• [WHAT IS BEING ASKED]
Consider the entries given below. Count the lines that include "screenshot" and give only the count.

• [PROVIDED RECORDS]
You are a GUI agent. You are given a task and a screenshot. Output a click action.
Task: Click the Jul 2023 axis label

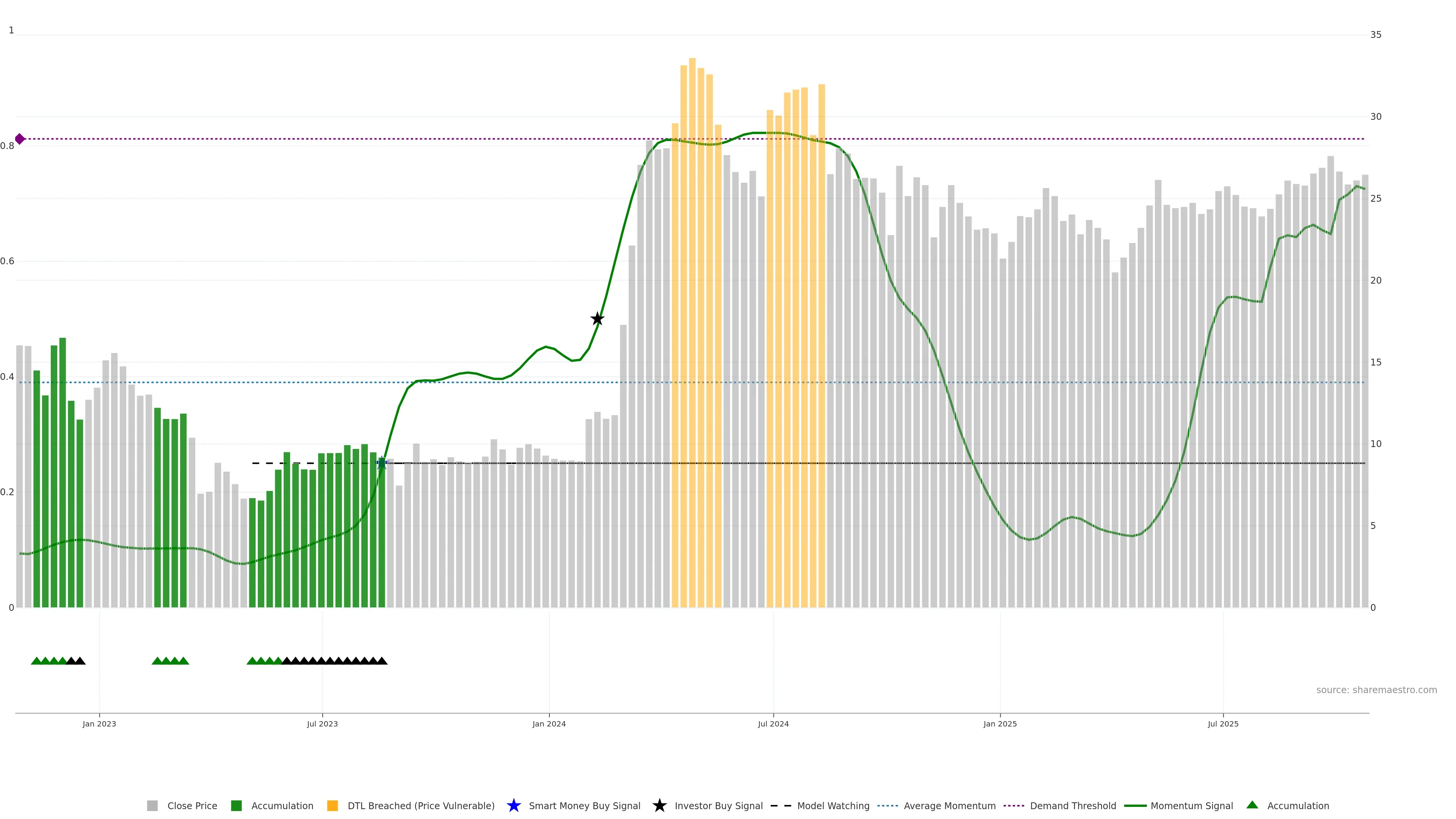[x=322, y=723]
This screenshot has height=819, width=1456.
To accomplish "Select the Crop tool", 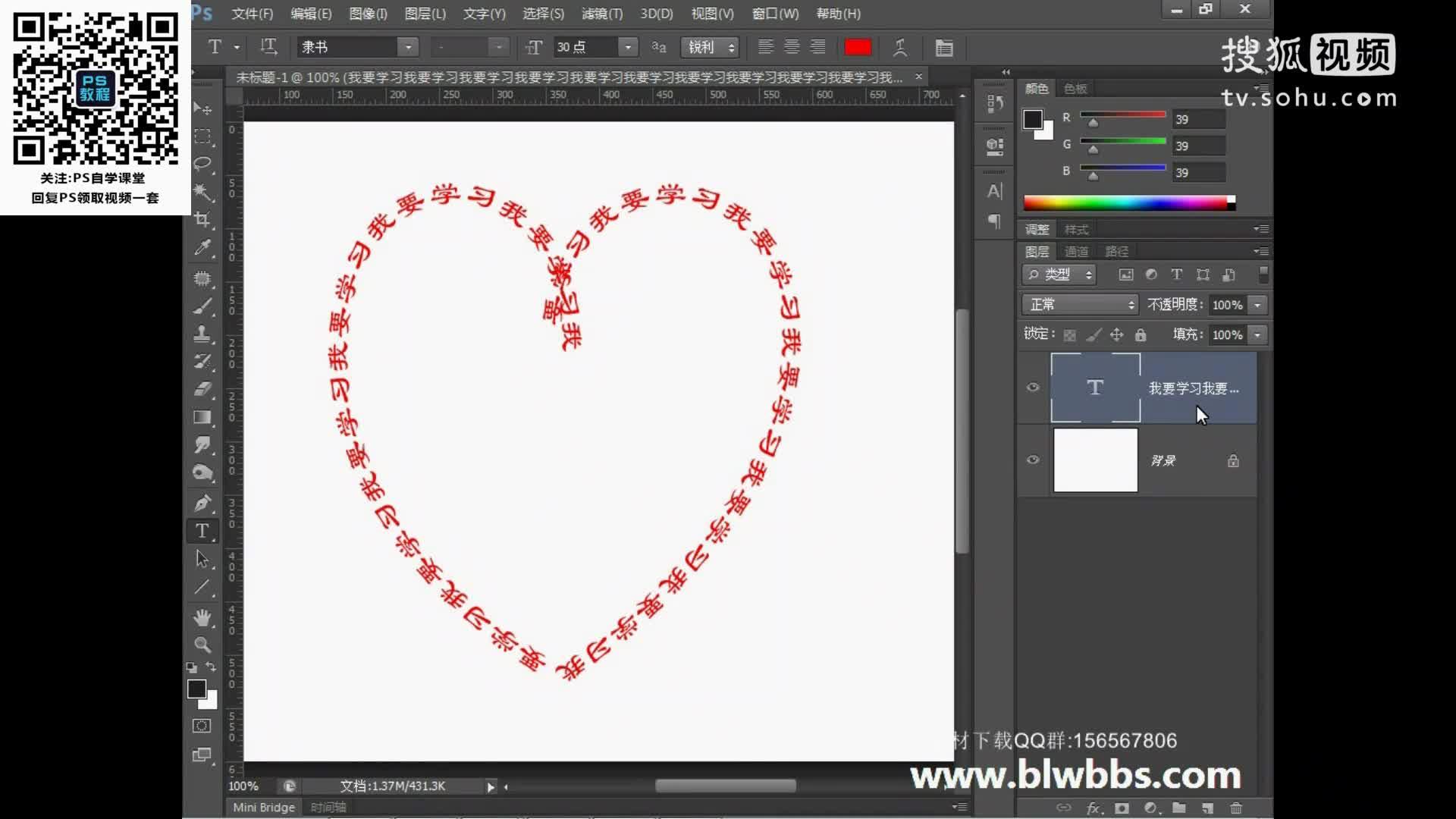I will click(x=202, y=220).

• [TASK RESPONSE]
2